Problem to solve:
No pictures, no extra lines: copy exactly from the line with "The image size" through the end of the entries.
** Opening Exercise data block **
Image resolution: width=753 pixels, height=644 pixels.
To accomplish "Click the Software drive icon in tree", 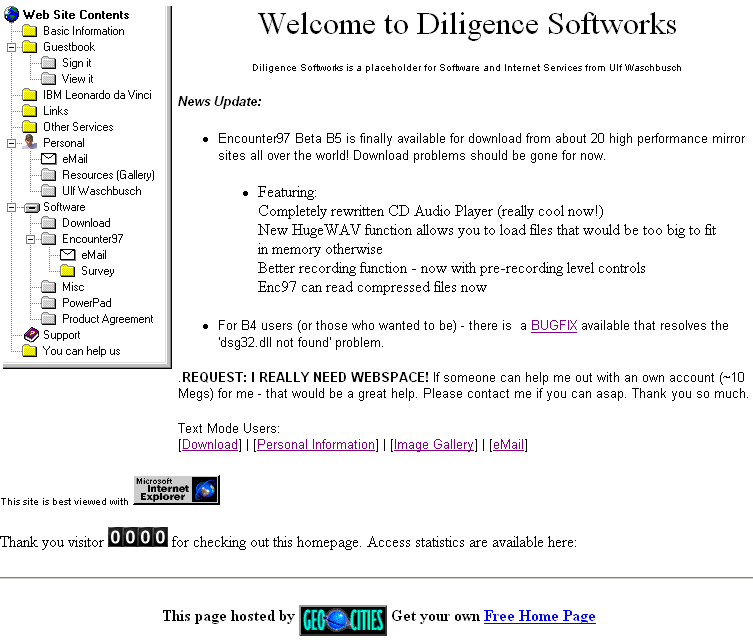I will [x=29, y=207].
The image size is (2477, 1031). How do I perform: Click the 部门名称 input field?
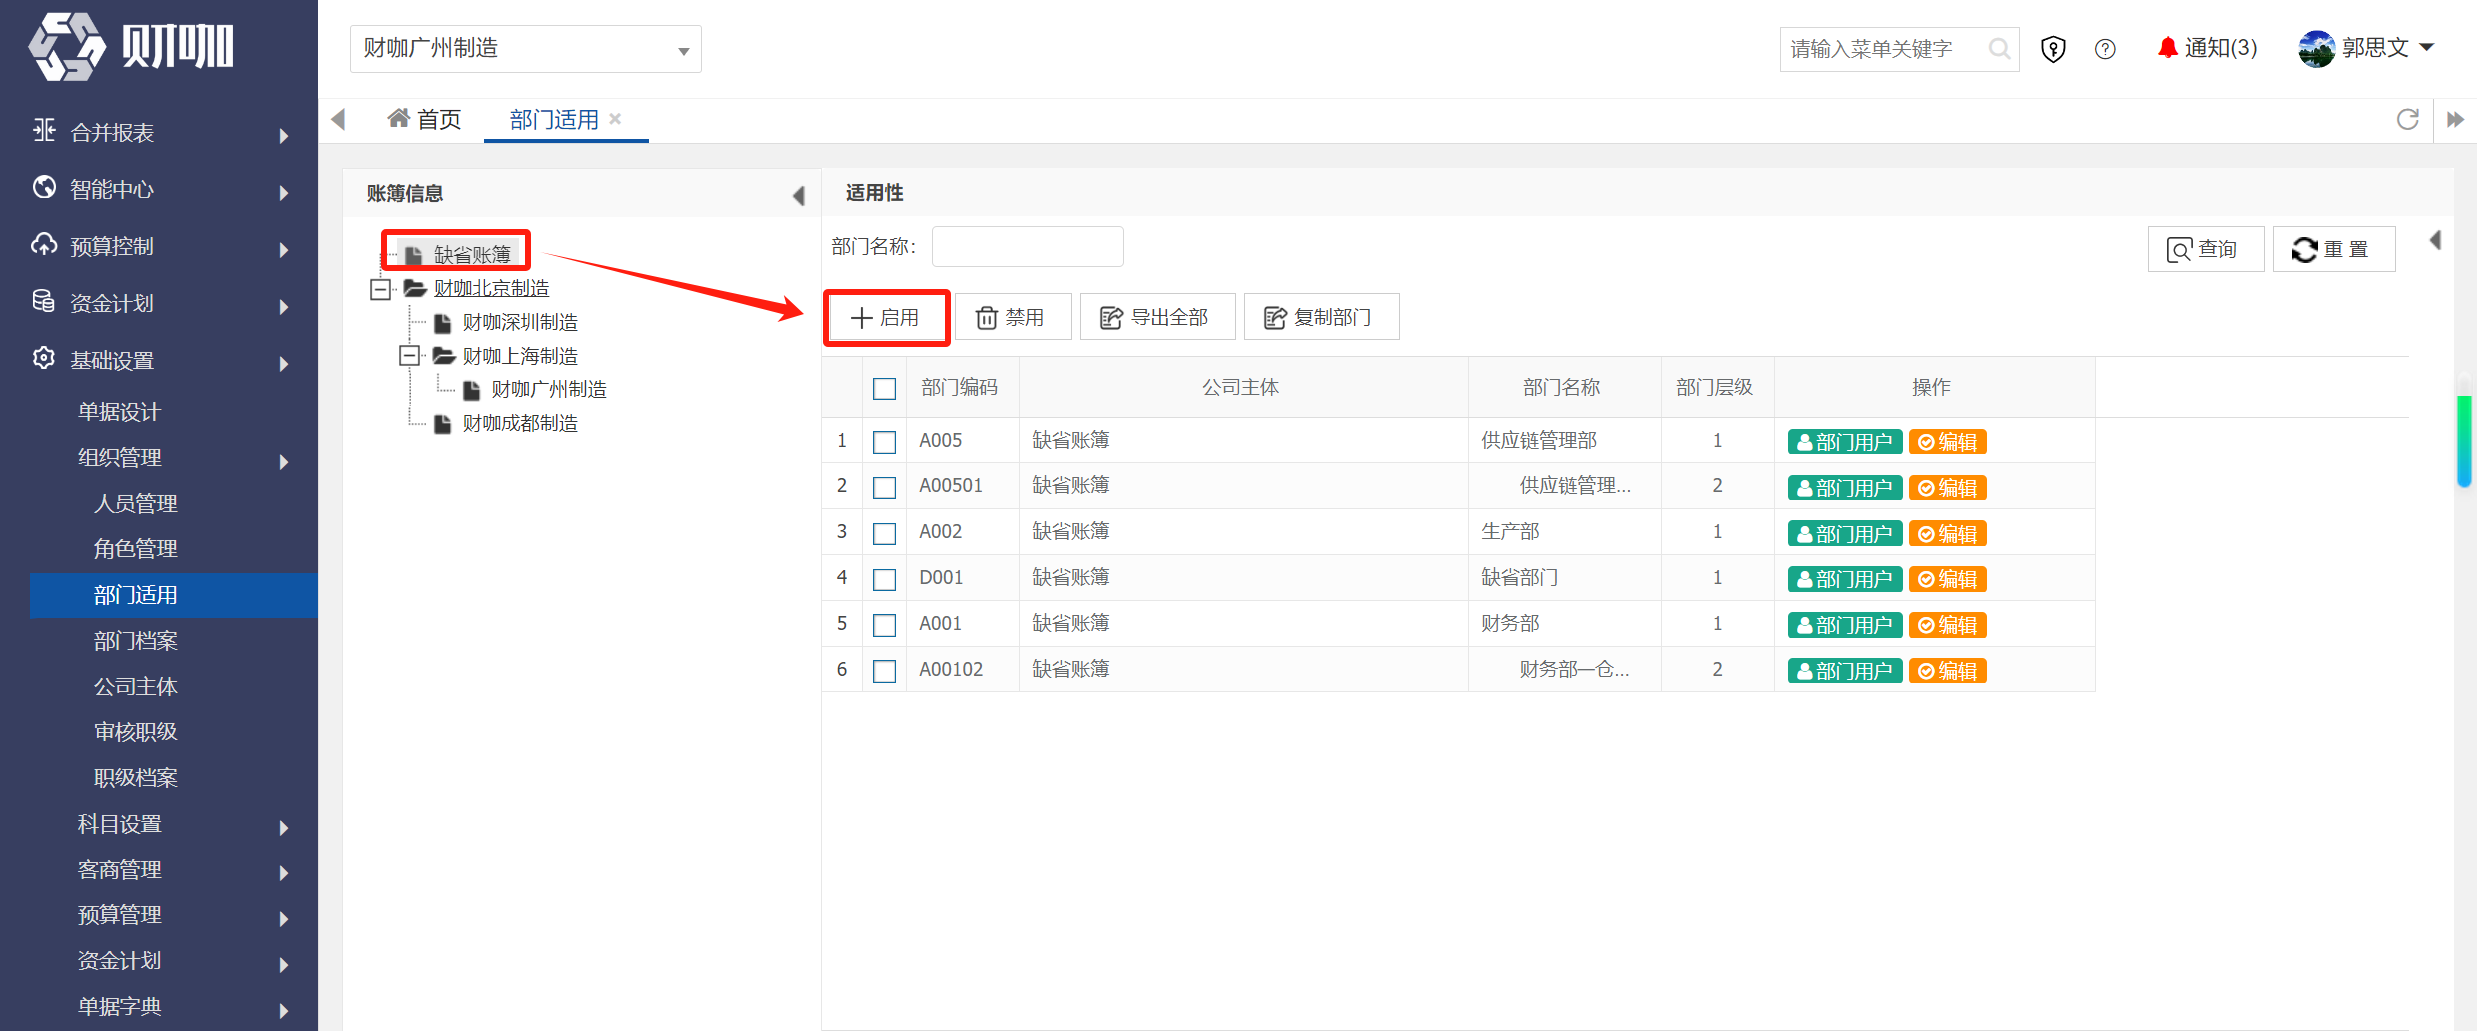(x=1027, y=247)
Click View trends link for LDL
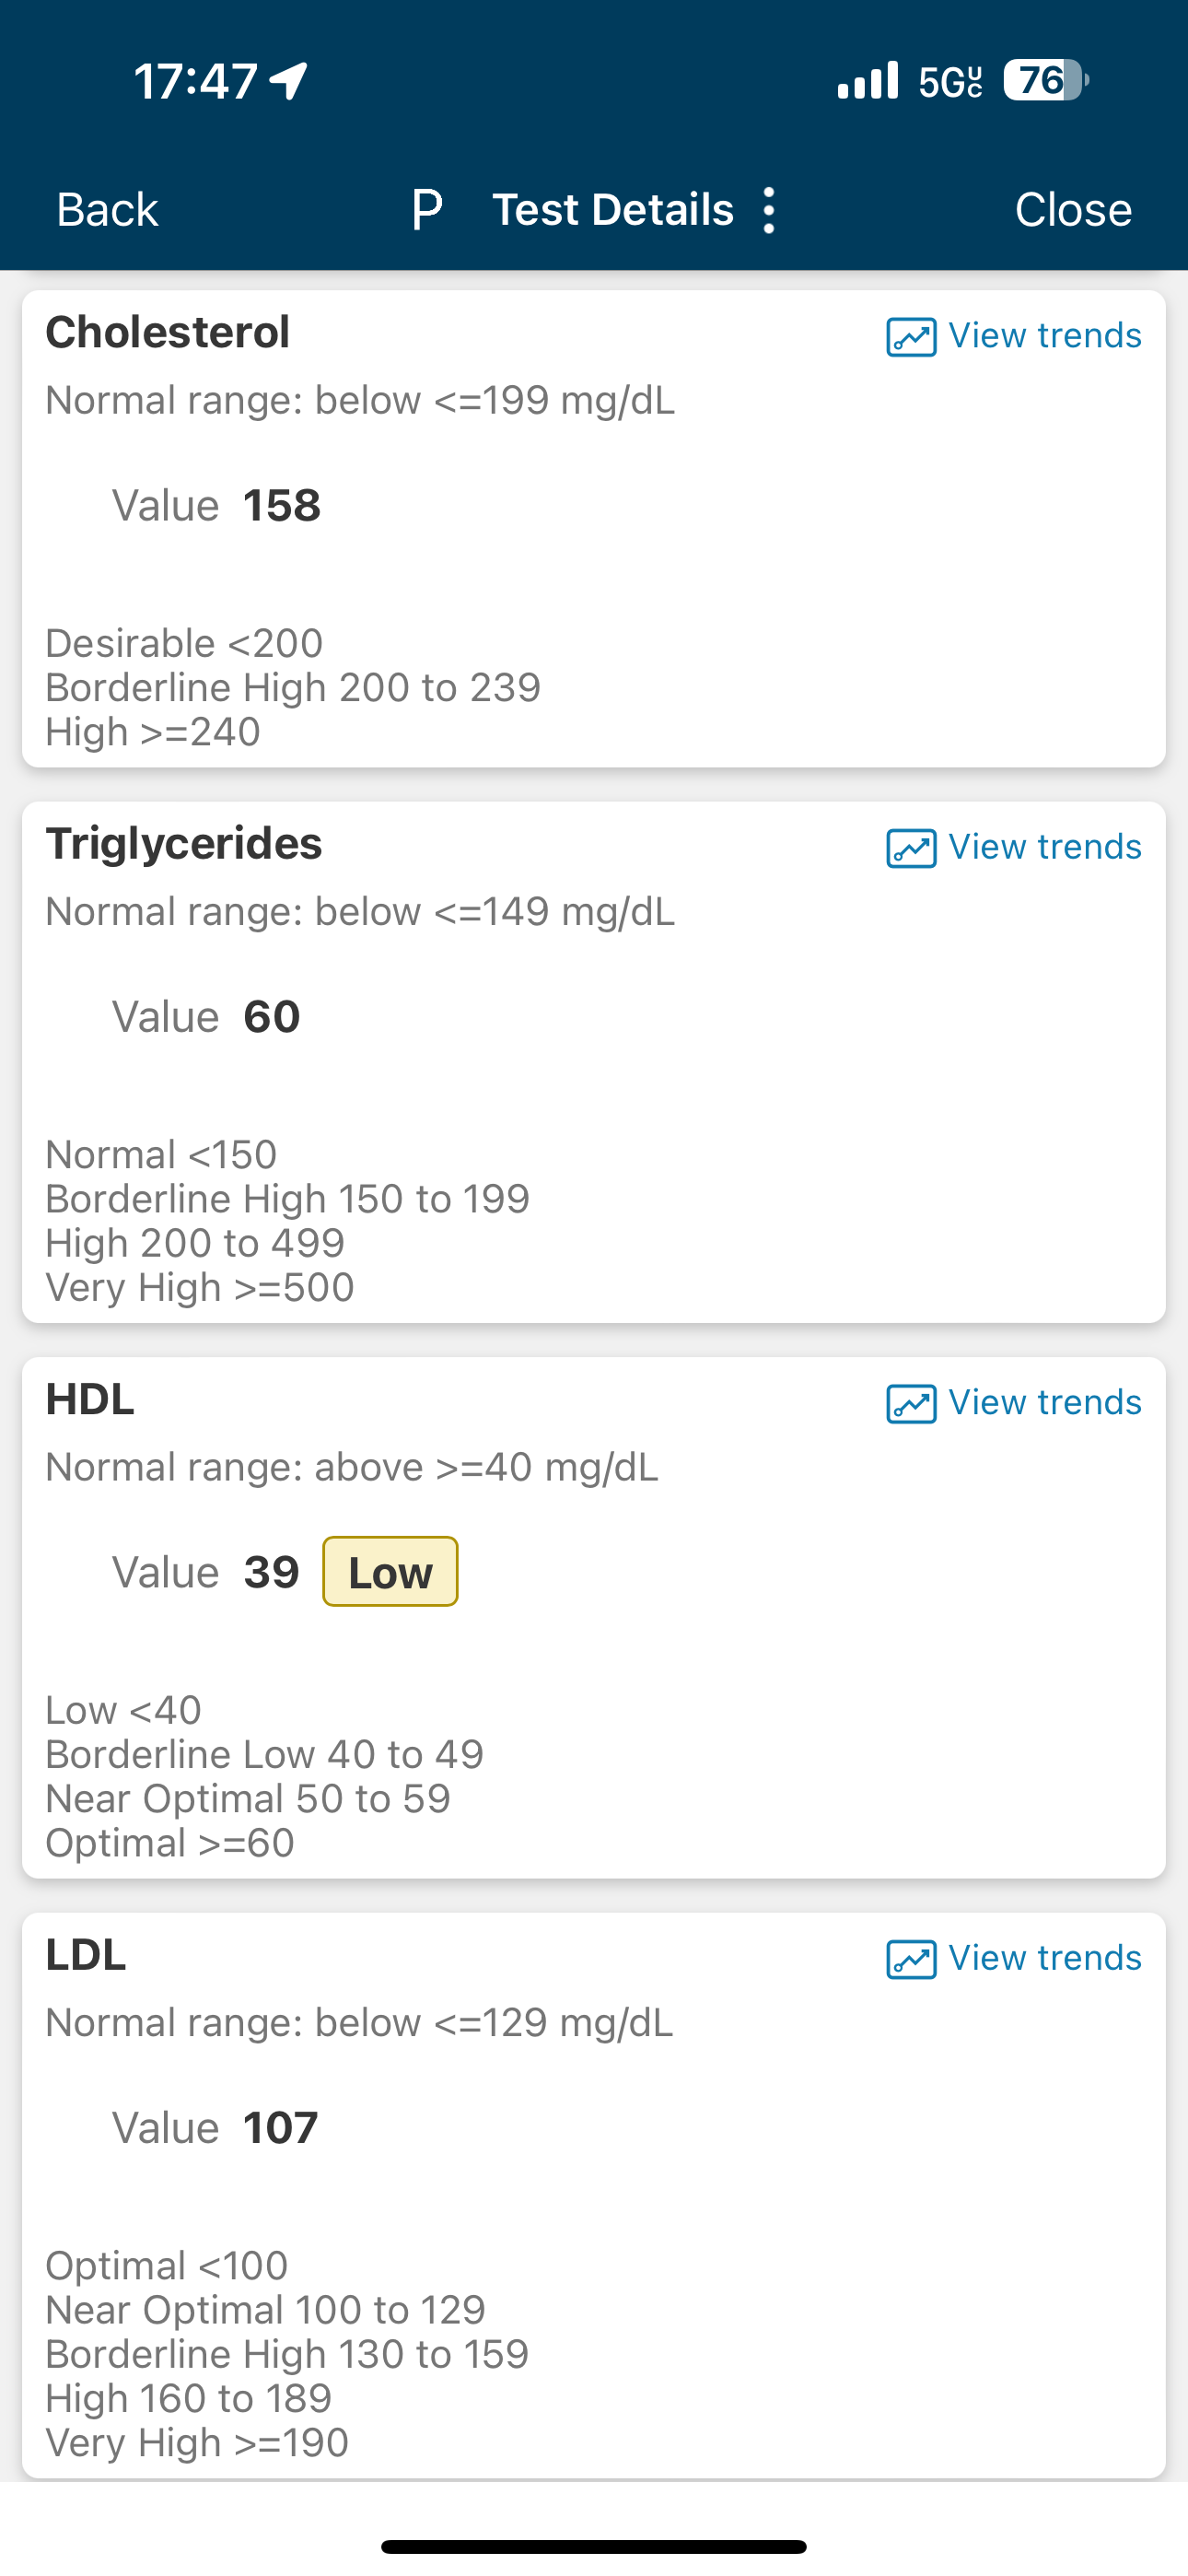 point(1045,1957)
** Closing Exercise data block **
Answer section:
The image size is (2477, 1031). How do I perform: Click the 部门名称 input field?
(x=1027, y=247)
Click View trends link for LDL
 point(1045,1957)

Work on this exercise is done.